Quizás por la sangre hispana que corre en nuestras venas mi esposa y yo tenemos una tendencia natural a exagerar un poco. Bueno, en el caso de mi esposa Gabriela es algo más que un poco. Y no exagero. No es inusual que para referirse a una sala llena ella diga que asistieron “millones” de personas o cosas por el estilo. Es una característica de su fascinante personalidad y algo que todos quienes la conocemos sabemos apreciar, aplicando una fórmula de conversión. En mi caso hago un esfuerzo consciente por evitar esas expresiones. La razón es sencilla: sé muy bien que mi cerebro no entiende bien la diferencia entre una exageración y un dato concreto.

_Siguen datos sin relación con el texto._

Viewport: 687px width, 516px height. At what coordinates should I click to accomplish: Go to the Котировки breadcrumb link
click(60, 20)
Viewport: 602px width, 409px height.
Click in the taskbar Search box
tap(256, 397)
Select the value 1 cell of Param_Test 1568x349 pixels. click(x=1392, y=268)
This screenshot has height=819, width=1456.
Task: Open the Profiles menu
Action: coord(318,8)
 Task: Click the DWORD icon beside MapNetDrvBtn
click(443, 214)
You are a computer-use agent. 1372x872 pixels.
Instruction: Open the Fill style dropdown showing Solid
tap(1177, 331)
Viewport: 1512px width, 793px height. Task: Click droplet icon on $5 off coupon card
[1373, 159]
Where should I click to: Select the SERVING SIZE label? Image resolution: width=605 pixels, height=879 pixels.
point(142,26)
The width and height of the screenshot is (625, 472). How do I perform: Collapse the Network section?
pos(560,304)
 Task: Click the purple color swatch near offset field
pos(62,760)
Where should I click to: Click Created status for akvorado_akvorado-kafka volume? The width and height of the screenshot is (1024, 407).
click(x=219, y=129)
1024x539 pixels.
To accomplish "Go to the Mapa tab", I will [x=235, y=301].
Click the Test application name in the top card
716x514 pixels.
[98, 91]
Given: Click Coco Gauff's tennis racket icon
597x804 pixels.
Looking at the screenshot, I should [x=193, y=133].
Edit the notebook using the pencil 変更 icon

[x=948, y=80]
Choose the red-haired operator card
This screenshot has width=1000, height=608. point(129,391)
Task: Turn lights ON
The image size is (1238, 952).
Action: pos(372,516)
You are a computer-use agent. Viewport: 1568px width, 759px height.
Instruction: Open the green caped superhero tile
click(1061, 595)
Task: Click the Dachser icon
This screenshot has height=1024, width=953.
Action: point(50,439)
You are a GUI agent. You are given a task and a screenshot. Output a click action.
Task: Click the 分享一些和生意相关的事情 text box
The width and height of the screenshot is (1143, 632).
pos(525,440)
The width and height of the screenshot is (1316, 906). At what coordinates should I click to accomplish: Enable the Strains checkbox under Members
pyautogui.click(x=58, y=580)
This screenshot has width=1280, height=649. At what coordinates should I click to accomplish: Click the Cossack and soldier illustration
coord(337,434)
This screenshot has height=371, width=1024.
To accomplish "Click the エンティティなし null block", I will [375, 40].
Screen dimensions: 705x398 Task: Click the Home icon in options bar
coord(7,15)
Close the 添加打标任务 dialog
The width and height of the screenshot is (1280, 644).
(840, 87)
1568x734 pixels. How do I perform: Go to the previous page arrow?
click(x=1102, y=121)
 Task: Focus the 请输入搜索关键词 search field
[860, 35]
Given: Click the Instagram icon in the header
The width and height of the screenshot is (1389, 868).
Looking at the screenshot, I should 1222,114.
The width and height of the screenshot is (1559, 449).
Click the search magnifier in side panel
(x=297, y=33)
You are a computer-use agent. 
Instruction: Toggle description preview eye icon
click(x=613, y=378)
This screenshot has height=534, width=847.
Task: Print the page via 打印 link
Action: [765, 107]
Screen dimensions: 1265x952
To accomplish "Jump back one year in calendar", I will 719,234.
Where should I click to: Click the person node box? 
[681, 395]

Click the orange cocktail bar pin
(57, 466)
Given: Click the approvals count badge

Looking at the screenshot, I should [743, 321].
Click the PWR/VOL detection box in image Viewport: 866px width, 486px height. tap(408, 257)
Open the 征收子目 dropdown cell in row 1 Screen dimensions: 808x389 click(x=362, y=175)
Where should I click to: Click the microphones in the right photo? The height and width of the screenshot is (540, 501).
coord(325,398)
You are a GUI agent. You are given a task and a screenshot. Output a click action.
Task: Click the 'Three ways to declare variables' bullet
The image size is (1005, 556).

La neurolingüística ha comprobado que para efectos de la actividad cerebral es lo mismo un estímulo real o una imagen mental. Un ejercicio que lo comprueba es el del limón exprimido. Si imaginas que tienes un limón en tus manos y te concentras en sus características, visualizando paso a paso el acto de exprimirlo en tu boca, muy probablemente sentirás algo similar a que si realmente lo hicieras. O si deseas un ejemplo más sabroso, observa lo que sucede con las fantasías sexuales. Le dedicas unos minutos a esos pensamientos libidinosos y muy probablemente el cuerpo se excitará.

Lo mismo sucede con las palabras e historias que nos contamos a diario. Si somos capaces de ver las cosas tal y como son, sin exagerar o subestimar los hechos, nos relacionaremos con la realidad de una forma ecuánime y tendremos la posibilidad de responder de buena forma a lo que tenemos por delante. Pero si exageramos, y digamos que enfrentamos una situación potencial estresante, como el tráfico citadino, los niveles de tensión aumentarán y corremos el riesgo de entrar en una espiral angustiosa. “Este es el peor tráfico del mundo”, “Voy pasarme la vida en este auto” o “Aún faltan siglos para llegar (cuando quizás sean unos minutos)” son expresiones que solo aumentan la presión del momento.

Lo cual me trae de vuelta a mi maestra Andrea. Esperando a que cambiara el semáforo ella había expresado su frustración y yo había intentado calmarla (con una dosis de reflexión, que la verdad sea dicha, no era el mejor momento para compartirla). Lo relevante del asunto es que unas cuadras antes, inmóvil en el tráfico, yo había revisado el GPS y tras ver que faltaban 30 minutos había refunfuñado diciendo “nos falta una hora”.

Ustedes también exageran… tiene razón mi pequeña. Aunque no exagero cuando le digo a ella y a su hermana que las quiero desde mi corazón hasta la luna, ida y vuelta, un trillón de veces.